After these two megamergers, I began to lose track.
Somewhere between the multi-billion-dollar consolidation of Chrysler and Daimler-Benz and the union of Ameritech and SBC Communications, it became impossible to keep up.
Now, whenever I hear of the creation of yet another corporate behemoth, my thoughts drift to my dryer.
A few years ago, my dryer stopped drying.
No matter how many times I beat on its side or threatened to bring the washer over to teach it a lesson, it simply would not respond.
So I called up the store where it was purchased, and I asked to have a repairman look at it. (I will not divulge the name of the store here because I fear it may someday merge with my mortgage company and/or long-distance phone com- pany and seek retribution.)

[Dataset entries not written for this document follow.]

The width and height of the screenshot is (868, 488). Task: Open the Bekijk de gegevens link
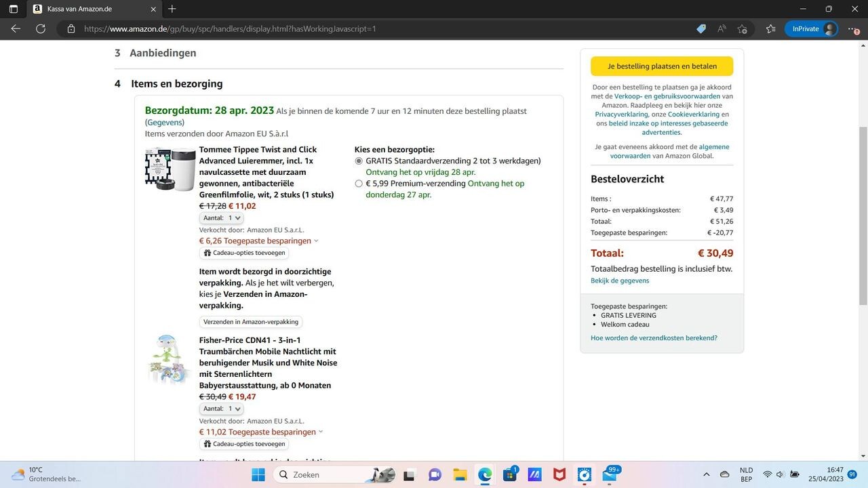(x=620, y=281)
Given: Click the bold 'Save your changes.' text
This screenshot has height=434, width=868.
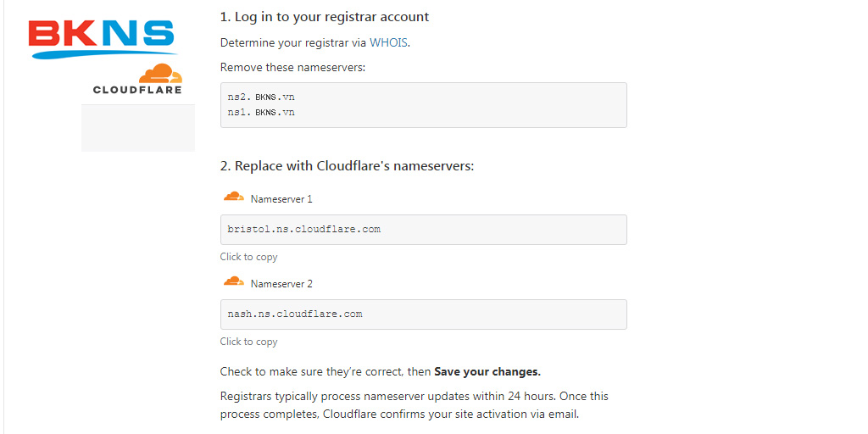Looking at the screenshot, I should [x=487, y=371].

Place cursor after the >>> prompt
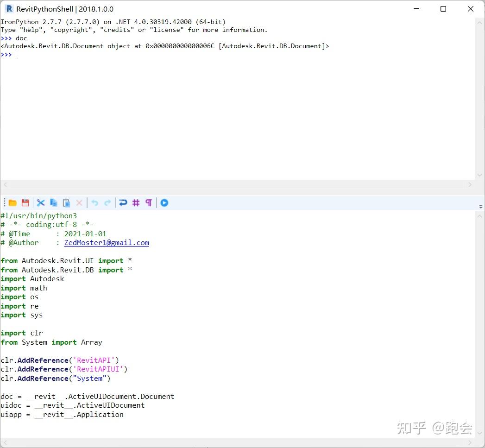pyautogui.click(x=17, y=54)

I should have known something was wrong when the lady who answered the phone at the store quickly gave me a toll-free number to call. But I didn't give it much thought at the time.
The person who answered the toll- free number was helpful. You know the drill, Iím sure. She gave me a day when the repairman would appear. After some negotiating, I was able to extract from her a more specific time range--something within a 24-hour block, as I recall.

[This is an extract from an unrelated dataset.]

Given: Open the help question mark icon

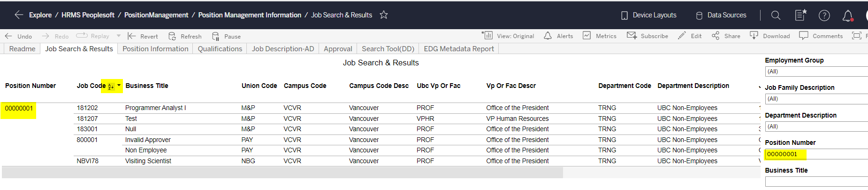Looking at the screenshot, I should point(824,16).
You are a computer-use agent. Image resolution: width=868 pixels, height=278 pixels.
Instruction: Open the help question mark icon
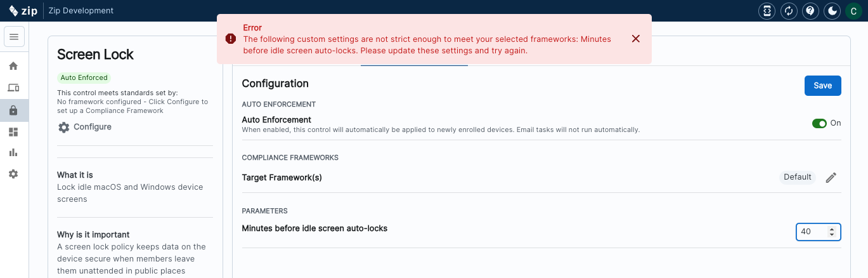click(x=810, y=11)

The day arrived, but the repairman didn't. As the hours slipped by, I grew concerned--not for my own INCON- VENIENCE, of course, but for the repairman's safety and well-being.
What if the directions I gave were unclear? Was he wandering the sprawling megalopolis in Virginia where I live, searching in vain for my house?
So I called the store, figuring someone there might be able to get in touch with the poor fellow.
The lady who answered the phone gave me the toll-free number again.
My, that's strange, I thought, a toll-free number for a local call. But I dialed anyway.
The lady at the toll-free number listened to my story and said "Uh-huh" and "Yesss" at all the right points.
I went over the directions with her again, in more detail this time, describing every landmark along the way.
Hours passed, and still no repairman arrived.
I called the toll-free number again and expressed my concern, not for my INCONVENIENCE but for the repairman's safety and well-being.
"Uh-huh," the operator said. "Yesss."
I expressed my fears, again, that the poor fellow might be lost.
"And what time is it where you are, sir?" she said.
"Beg pardon?" said I. "Where I am? Why it's 4 o'clock, the same time where...you...are. Hold it, where are you?"
I hung up the phone, called the store again and asked to speak to the person in charge of dispatching repairmen.
I was told this was impossible. I was again given the toll-free number.
Hours later, the repairman arrived. He took a quick look at my dryer, began gathering up his tools, and announced that he didn't have the necessary parts with him to make the repair.
He said I'd have to schedule another appointment.
Someone would give me a call to set a time, he said.
"Someone from Chicago?" I asked.
"Uh-huh," he said. "Yesss."
I shrugged. This was, after all, the new corporate landscape. Big and national is better. Small and local is no good.
I did my best to look on the bright side.
At least I'd be able to refine my money-management skills at the corner Laundromat.